Return, exactly and in full, the lines of the records below starting at the one with "You are a computer-use" and ending at the one with "Instruction: Open the", and no other lines.

_Task material:_
********************

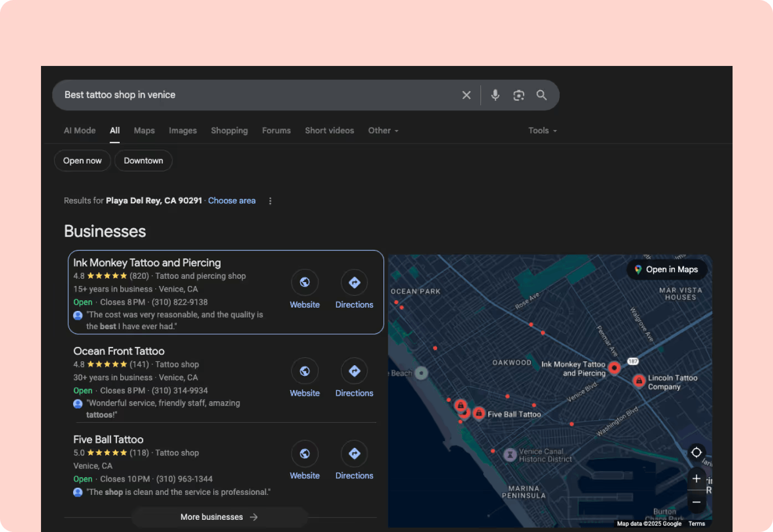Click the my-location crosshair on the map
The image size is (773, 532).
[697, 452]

********************

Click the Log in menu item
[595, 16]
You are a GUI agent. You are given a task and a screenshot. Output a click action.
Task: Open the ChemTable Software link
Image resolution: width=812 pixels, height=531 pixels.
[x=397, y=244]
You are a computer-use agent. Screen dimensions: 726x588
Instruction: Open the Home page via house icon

********************

_Solution:_
You are a computer-use agent. Screen dimensions: 726x588
Instruction: Open the Home page via house icon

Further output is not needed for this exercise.